As maiores reduções de área foram observadas entre o milho e a soja. Conforme dados do LUPA a área da soja recuou 80% em doze anos, para 396 mil hectares. “Os investimentos das usinas na região valorizaram as terras. Com isso, muitos venderam as propriedades e mudaram para regiões como Goiás e Mato Grosso, com terras mais baratas e que possibilitam aumento de área e produ-ção”, contou Glauco Monte, analista da FCStone.

O milho foi o que representou a maior queda de área, passando de 1,23 milhão de hectares em 1996 para 667 mil hectares em 2008, queda de 84%. “Esse fator também aumentou a dependência de importação de milho de outros estados”, completou Monte. Segundo estudo realizado pela AgraFNP, o hectare da lavoura de 1º categoria na região saltou R$ 9 mil para R$ 13 mil até junho de 2008, valorização de 44%.

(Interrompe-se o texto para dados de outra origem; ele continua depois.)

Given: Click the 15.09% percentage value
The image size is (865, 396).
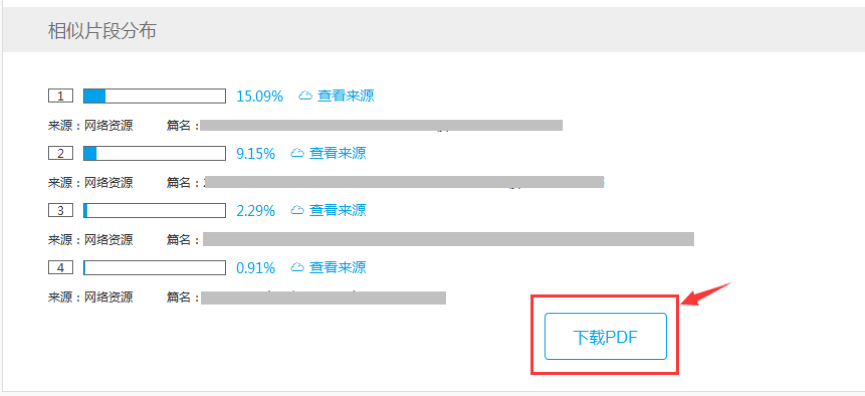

Conhecido pela concentração de granjas, o Estado de São Paulo deverá importar 1,9 milhão de toneladas de milho em 2008, segundo dados da Safras & Mercado. O número é 17% menor na comparação com o ano anterior, o que segundo a consultoria, foi motivado pela boa produtividade no Estado.

Sampaio revela ainda que a área de pastagens recuou 30% nos últimos 12 anos e agora ocupa 40% da área total. Em contrapartida, o rebanho diminuiu 12%. “Isso mostra um maior aproveitamento por hectare, inclusive com integração da lavoura com pecuária”, destacou. Conforme disse, as propriedades consideradas médias possuem cerca de 500 hectares. Na área de pesquisas, o secretário destaca os estudos para criar cafés especiais além do descafeínado. “Temos financiamento para criação de caprinos e ovinos, além de estimular o confinamento com a pecuária integrada”.

Os problemas com pragas foram determinantes para redução na área cultivada com laranja. Em 2008, o espaço das lavouras alcançou 714 mil hectares, queda de 16% na comparação com 1996. Gilberto Tozatti, do grupo de consultores em citros (Gconci), explica que os altos custos e a baixa remuneração também colaboraram para a migração dos produtores. “Muitos trocaram os laranjais pela cana-de-açúcar¨ e outra parte optou pelos eucaliptos”.

Rodrigo Martini, analista da FCStone, revela que a cana é uma cultura que possui um ciclo de cinco anos. “Por isso, mesmo com preços em baixa, como está ocorrendo agora, não é possível que o produtor desista de uma hora para outra”. Mesmo com o mercado negativo, ele não acredita que o setor sucroalcooleiro seja um mico. “As usinas que só produzem etanol podem se complicar. Mas quem consegue produzir açúcar pode se sair melhor”.